Morocco’s climate is generally dry tropical.
The coast has a warm, Mediterranean climate tempered on the western coast by southwest trade winds. Summer daily temperature ranges are from 18C to 29C in Casablanca and in winter drops to a range of 7C to 18C. Rainfall is about 580mm pa but most of it falls in the winter months of November to March.
Inland areas have a hotter, drier climate. Fez, which is still on the coastal plain, has similar rainfall to the coast but more extreme temperatures with daily summer averages in the range 19C to 36C and winter ranges 4C overnight to 15C.
In higher elevations the climate is humid and temperate with sufficient moisture to allow for the growth of different species of moss carpets, Atlantic fir (a conifer tree endemic to Morocco), oaks and junipers. In the valleys of the Atlas there are thick and lush forests. There are even cloud forests in the Middle Atlas Mountains.
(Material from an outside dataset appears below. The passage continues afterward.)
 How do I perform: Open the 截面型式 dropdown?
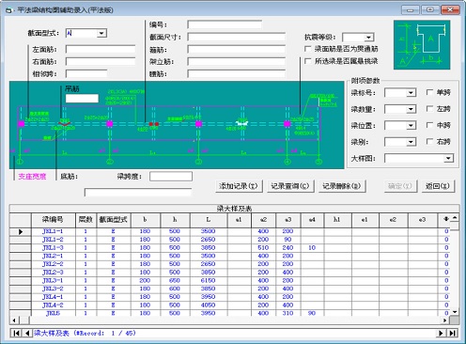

Beyond the Atlas and in the south it is dry and hot. The Marrakesh region has only about 250mm of rainfall a year and further east it drops to as little as 100mm in the arid and desert lands.
Topography and Natural Vegetation of Morocco
Morocco is located on the northwest corner of Africa, bordered by Algeria, Mauritania and the disputed territory of Western Sahara over which Morocco claims sovereignty.
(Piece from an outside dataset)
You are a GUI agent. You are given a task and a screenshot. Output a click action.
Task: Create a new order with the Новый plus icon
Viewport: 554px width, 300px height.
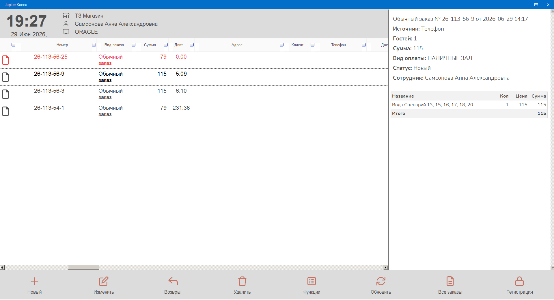(x=34, y=281)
Morocco is dominated by the Atlas Mountains, which run north/south and separate the fertile coastal regions from the harsh Sahara. The Middle Atlas range is over 3,000m high and is covered with woodlands of pine, oak and cedar, open pastureland and small lakes. The Rif Mountains run along the north coast. The high mountains helped keep Morocco independent until 1912 but both Spanish and French controlled parts of Morocco until 1956 and Spain still has two small territories in Ceuta and Melilla.
Between the Atlantic ocean and the Atlas mountains is the wide fertile coastal plain and behind the Atlas is the vast Sahara desert.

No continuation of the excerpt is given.